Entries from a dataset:
-=-=-
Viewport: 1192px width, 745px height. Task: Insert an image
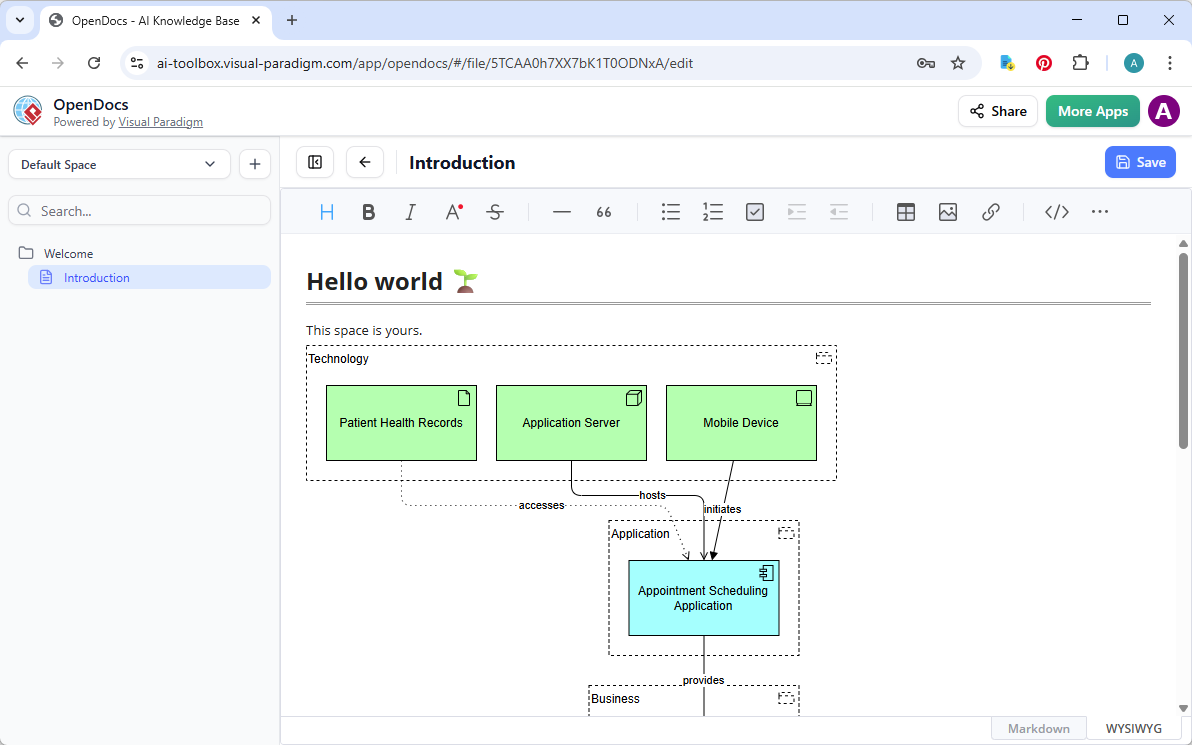pyautogui.click(x=947, y=211)
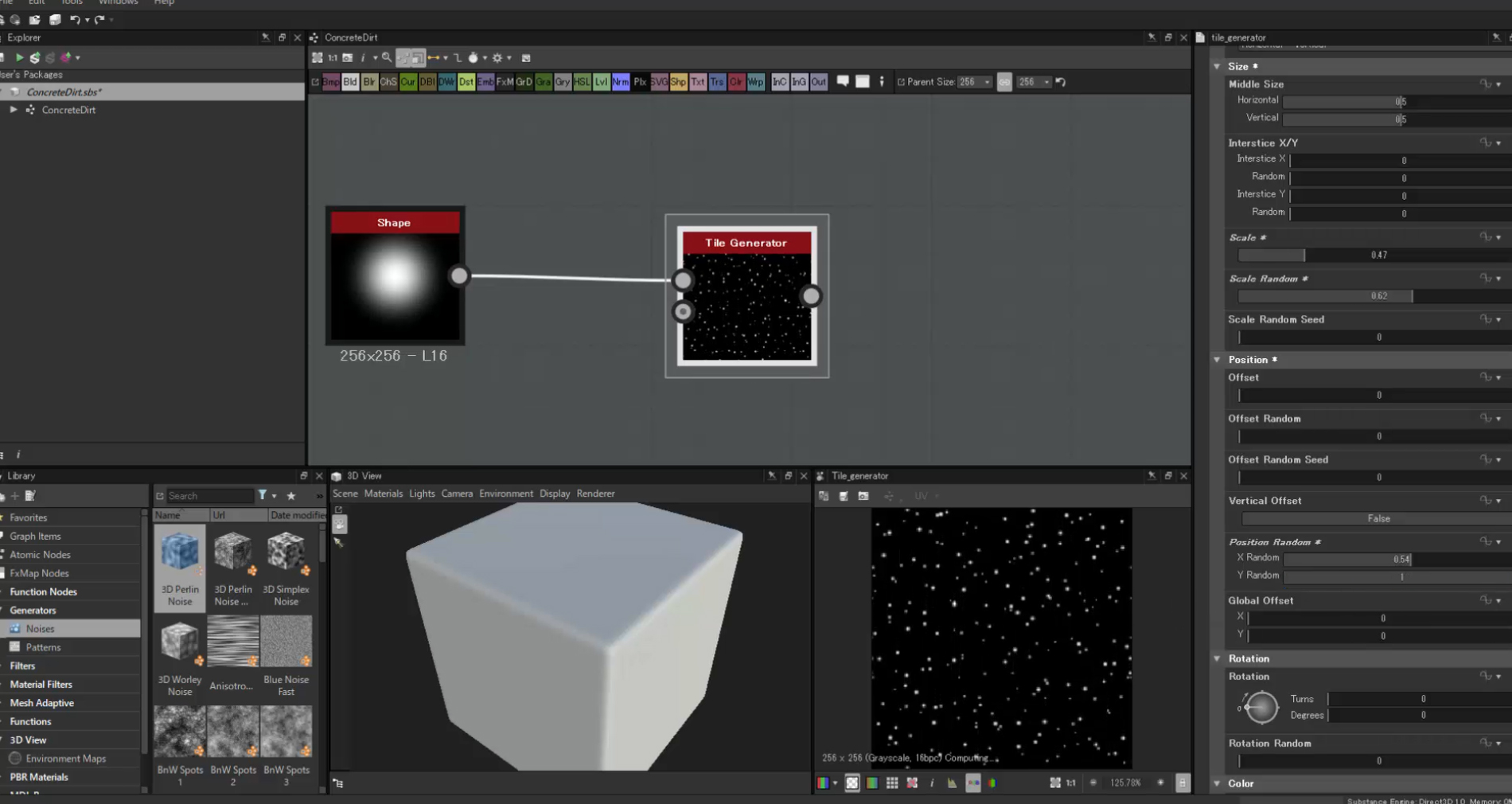The height and width of the screenshot is (804, 1512).
Task: Show histogram in the 2D view toolbar
Action: tap(953, 783)
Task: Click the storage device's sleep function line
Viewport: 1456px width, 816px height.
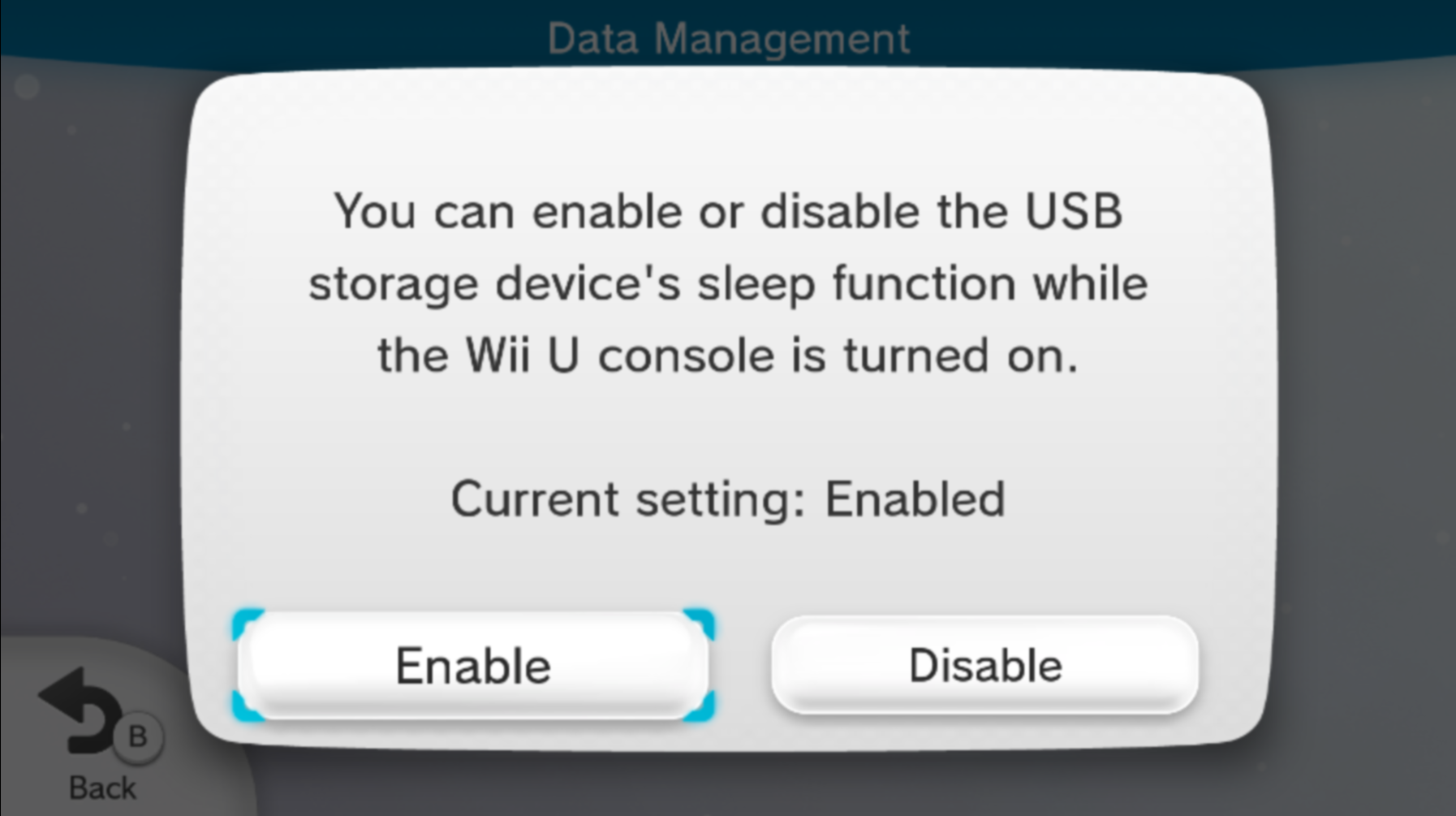Action: click(x=728, y=284)
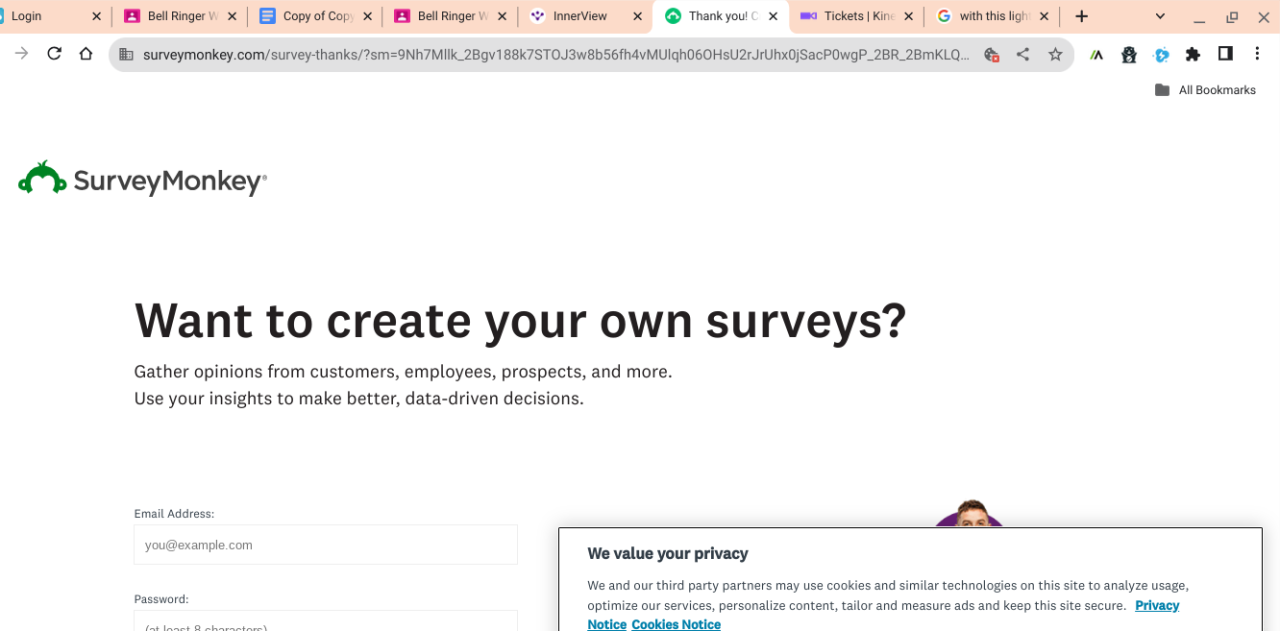
Task: Open the Extensions puzzle piece icon
Action: tap(1193, 54)
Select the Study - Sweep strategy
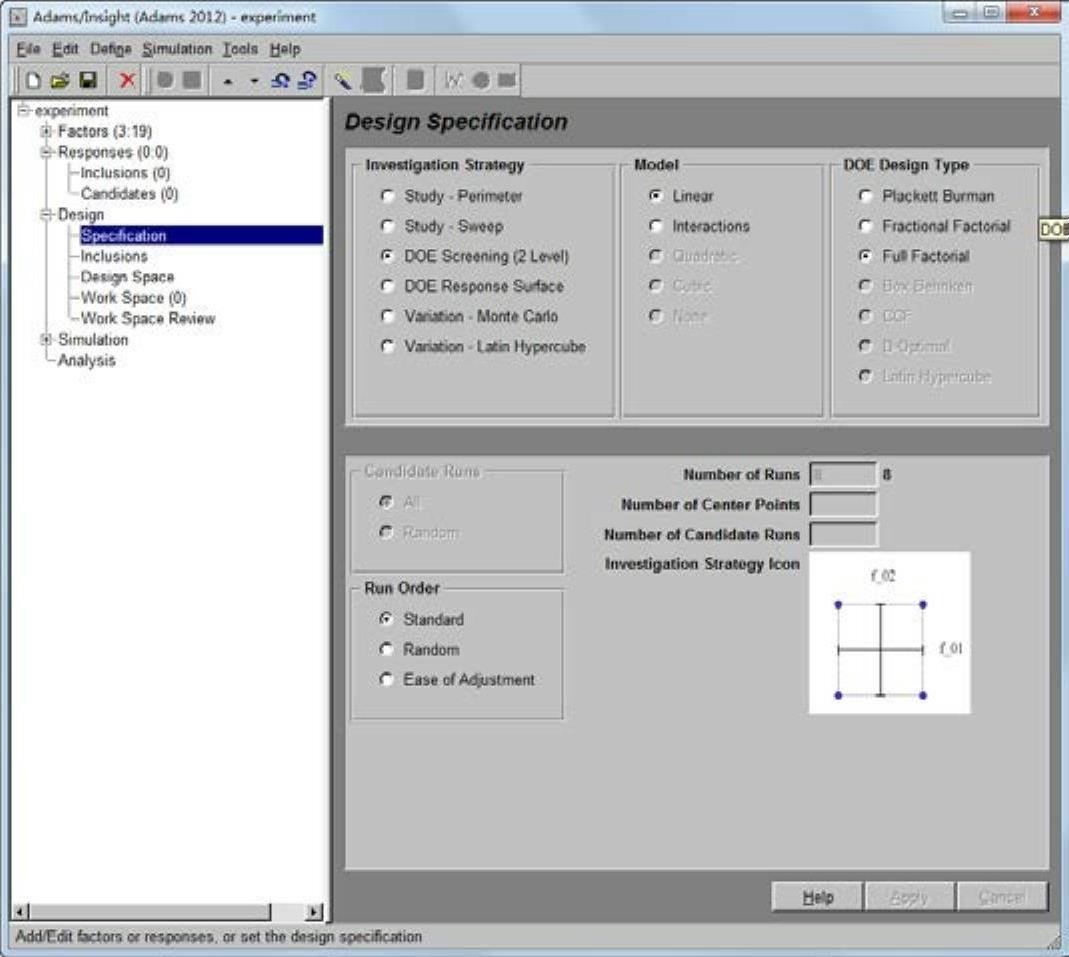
-=-=-
Work instructions:
Rewrite the data from the line containing "Task: Click the" through the end of the data as a JSON list of strings, one string per line. Leave out blank lines and pictures.

Solution to this task:
[
  "Task: Click the storage device's sleep function line",
  "Viewport: 1456px width, 816px height.",
  "Action: click(x=728, y=284)",
  "Task: Open the Extensions puzzle piece icon",
  "Action: tap(1193, 54)",
  "Select the Study - Sweep strategy"
]